Microarchitecture changes can result in real performance differences. Various clever tricks like pipelining, branch-prediction and more can drastically improve the throughput of a processor without affecting it’s clockspeed. When one cheap leader seems to be in the lead in benchmarks, but the processor numbers (like speed and cache) are the same, it’s usually a sign that said vendor has a better microarchitecture at the moment.

With that in mind, it is much easier to decode the processor lines than it would first seem. Product names change a lot, but the microarchitectures stick around for a while. If you look at that info, you’ll find that the product lines that use the same microarchitecture differ by cost, cache size(s), clock speed, power consumption, transistor density, etc. It helps to look through a list like this of microarchitectures released by a company. Just be aware that some of the codenames are really just smaller versions of earlier microarchitectures. You’ll see a power/heat change in that case, but it’s largely just a manufacturing change.

Summary

So what does all this mean? Hopefully, when you see benchmarks, or discussions about major platform or tooling changes based on chip changes, it will make a bit more sense. And processor shopping should be a little easier if you understand the that once you zoom in a microarchitecture that you prefer, you can slide up and down the cost scale a bit based on clock speed, cache size, etc. Certainly this basic understanding has emphasized to me that clock speed isn’t everything. One only need see the benchmarks of two different microarchitectures to see how big the differences can be. For example, see this comparison of an Intel Core 7 (Nehalem microarchitecture) and AMD Phenom II (K10 microarchitecture). You can see real differences in there.

And finally, as you ready about various hardware configurations you should begin to recognize where certain ISAs fit as the best tool for the job. The pure efficiency and power of IBM’s Power ISA is the reason it still has such a stronghold in super-computing and other big-iron applications. While ARMs low power efficiency and flexibility makes it the clear leader in portable devices. Take the iPad, Apple’s A4 and A5 chips may sound like a new invention, but it is just a new implementation of the ARM ISA with an on chip GPU. Finally, x86’s desktop software library and price / performance balance have kept it king of the desktop computer for a long time running.
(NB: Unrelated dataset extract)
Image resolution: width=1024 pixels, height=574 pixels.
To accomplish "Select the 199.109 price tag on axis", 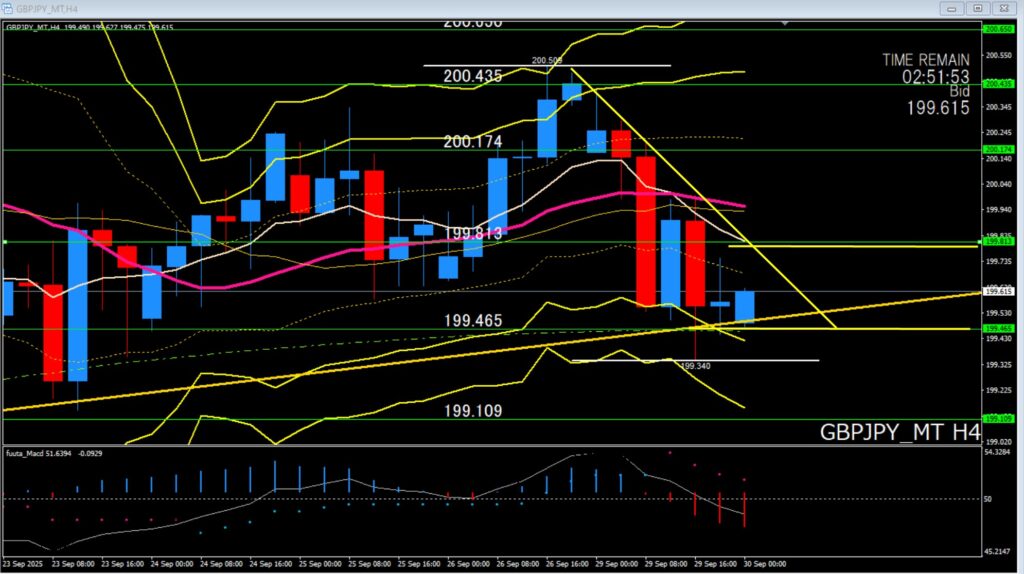I will pyautogui.click(x=1000, y=419).
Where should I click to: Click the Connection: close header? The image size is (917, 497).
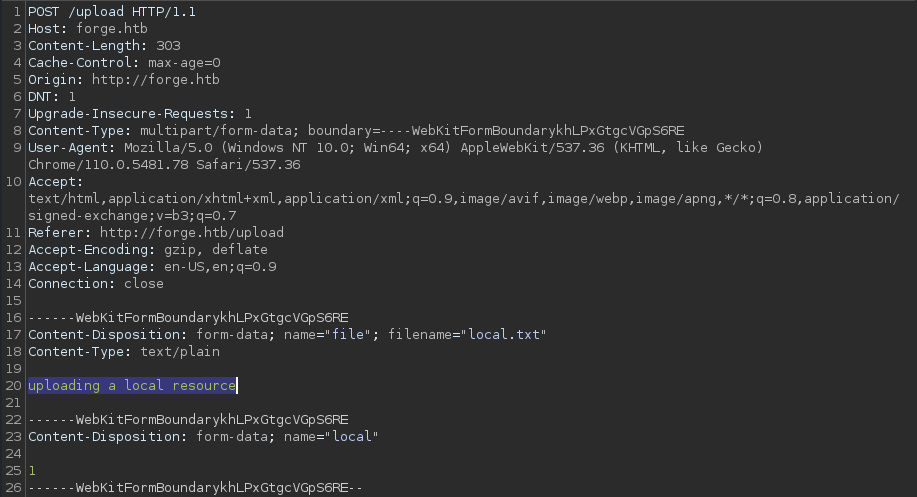(x=96, y=284)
Interesting speculation to think about: With Windows 8 and OS X Lion both heading in a tablet friendly direction, and Windows 8 and Apple tablets running ARM, you have to wonder if Apple and Microsoft won’t move away from x86/x64 in order to simplify their developer tools by getting rid of the need to compile to two different ISAs.

Comments

One response to “Understanding CPUs and the Business of CPUs Better”

  1. Mike Lindegarde Avatar

    Interesting read. It will be interesting to see where things go in the next few years. When considering whether or not the ARM will ever completely replace the x86/x64 I think its important to consider what ARM processor is lacking: floating point operations.

    While dealing with floating point computations isn’t that important when dealing with 99% of the tasks most mobile devices handle, it can be quite important when doing some of the computationally intensive tasks servers and desktops are typically associated with. Fortunately for the ARM processor, GPUs are more or less evolving into math co-processors that can handle the FP operation. The fact that most devices now have a dedicated GPU does help the ARM based processors gain grown on the x86.

    I have no clue what the future holds, but it does seem fairly obvious that devices are becoming more and more specialized. As that happens, the number of places where you need a CPU that can handle anything starts to dwindle. With that in mind, I can see the popularity of the ARM processor easily surpassing the x86, but not necessarily replacing it.